▶ **ASSIGNMENT A**
Answer these questions about the interview passage on Valerie Solanas:
(i) What name did Valerie give to the sanitized version of feminism the speaker calls "PR feminism"?
(ii) What four things was Solanas demanding instead of equal pay and respect?
(iii) What word did Roxanne Dunbar-Ortiz use to describe Valerie?
▶ **ASSIGNMENT B**
Continue the interview passage on Valerie Solanas from its final sentence.

▶ **SELECTED PASSAGE**

* * *

Something has to radicalize you; something has to push you toward that as a political solution or identity. Valerie didn't want to be a feminist, I think, because the early feminist movement was plagued with liberal sentiments and ideologies. Early NOW did not want to deal with "the personal is political" (a phrase which came later in relationship to radical feminism) and issues of sex, marriage, the money system, and so on; they wanted to petition and lobby and make incremental change. They were liberals, and Valerie despised liberalism. As Valerie wrote, "If SCUM ever marches, it will be over the President's stupid, sickening face; if SCUM ever strikes, it will be in the dark with a six-inch blade." We can read this as literal, or as a sort of mentality, a position from which she is arguing that we can't just preserve the status quo by asking for "equality"; we have to destroy the foundations of inequality. There's a difference, and it's something we as feminists today still don't deal well with. We are very interested in what I call "PR feminism," a sanitized, nice, friendly, happy version of feminism that relies upon assimilation, liberalism, and openness. Valerie called it a "civil disobedience lunch club." While I do believe that principles of connection, friendship, and even love have a place in the feminist movement, I also believe that radical social change requires us to question everything, down to the level of how and why we connect with others, how we understand the category "women" at all, how we imagine a place for outrageousness. In short, Valerie still scares us, and is still marginalized and on the fringe, so feminism as a movement has a long way to go to accommodate and understand its more radical edges. And I suppose that, regardless of whether Valerie wanted feminism, feminism sure as hell needed (and currently needs) Valerie! We need all of the radicals, and we need them desperately. We need to remember that when feminism spends too much time being welcoming and wishy-washy at the expense of its anger, worrying about PR and "friending" on Facebook at the expense of engaging in intense and difficult dialogues, we lose touch with our identity and the power of our movement.

In many ways, Solanas represented societies, and really, "progressive feminism's," worst nightmare. Instead of equal pay and respect, she was demanding to "overthrow the government, eliminate the money system, institute complete automation and eliminate the male sex." It seems like she was a fractured figure, but one that still represents the most "radical" of the feminist movement and the most "disdained" of contemporary and accessible feminism. Why do you think she continues to be such a figure in feminism, as well as history?

Roxanne Dunbar-Ortiz, a radical feminist who I greatly admire, called Valerie a "destroyer" and said, "Perhaps destroyers like her can never transform their energy but only inspire others." This has really stuck with me when writing this biography of Valerie -- how much she destroyed, how her destruction paved the way for something new, for something else.

* * *

▶ **ENTRIES SUPPLIED**
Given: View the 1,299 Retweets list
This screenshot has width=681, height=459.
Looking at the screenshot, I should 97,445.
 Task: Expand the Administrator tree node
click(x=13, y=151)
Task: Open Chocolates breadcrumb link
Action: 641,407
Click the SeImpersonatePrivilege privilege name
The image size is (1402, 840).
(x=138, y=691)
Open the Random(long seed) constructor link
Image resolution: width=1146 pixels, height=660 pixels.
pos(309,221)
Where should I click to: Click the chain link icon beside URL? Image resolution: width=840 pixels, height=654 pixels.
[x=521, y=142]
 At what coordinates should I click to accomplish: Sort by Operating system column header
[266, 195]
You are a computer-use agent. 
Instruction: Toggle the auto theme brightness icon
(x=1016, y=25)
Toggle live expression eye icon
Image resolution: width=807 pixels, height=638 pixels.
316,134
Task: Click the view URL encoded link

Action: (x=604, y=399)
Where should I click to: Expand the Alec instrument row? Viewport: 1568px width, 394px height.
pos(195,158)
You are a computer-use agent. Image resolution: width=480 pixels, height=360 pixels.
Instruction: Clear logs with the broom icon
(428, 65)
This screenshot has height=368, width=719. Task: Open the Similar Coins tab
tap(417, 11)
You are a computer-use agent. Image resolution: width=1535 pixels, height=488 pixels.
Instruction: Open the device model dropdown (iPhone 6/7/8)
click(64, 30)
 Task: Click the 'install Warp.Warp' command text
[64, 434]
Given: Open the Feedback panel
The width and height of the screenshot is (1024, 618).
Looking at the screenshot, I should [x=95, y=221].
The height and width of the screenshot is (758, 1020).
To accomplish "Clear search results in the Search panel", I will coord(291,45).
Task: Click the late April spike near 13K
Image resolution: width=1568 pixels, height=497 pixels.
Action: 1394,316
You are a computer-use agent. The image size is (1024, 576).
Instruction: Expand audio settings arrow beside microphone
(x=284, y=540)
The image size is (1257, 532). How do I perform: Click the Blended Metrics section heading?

* * *

▶ **WRITTEN ANSWER A**
(i) A "civil disobedience lunch club."
(ii) To overthrow the government, eliminate the money system, institute complete automation and eliminate the male sex.
(iii) "Destroyer."

▶ **WRITTEN ANSWER B**
When I was traveling in India several years ago, I remember also being struck with the way that Hinduism appreciates and even reveres destruction as a transformative force; they build temples for the god of destruction, seeing it as something that can spiritually transform us. Perhaps Valerie, and other destroyers, are so threatening because we live in a culture here in the U.S. that doesn't appreciate or value destruction as a transformative force. I see this even in my teaching; I try and try and try to convey to students that destroying our previous belief systems, destroying certain ideas even (for example, the idea that certain political debates really have "two sides" and some sort of moderate middle), destroying "how we've always done things" are all incredibly important in the process of becoming educated. If we burn down the house, we get to build something entirely new, with entirely different architectural plans, entirely new modes of seeing space. Valerie is one of our destroyers, and for that, we should value her.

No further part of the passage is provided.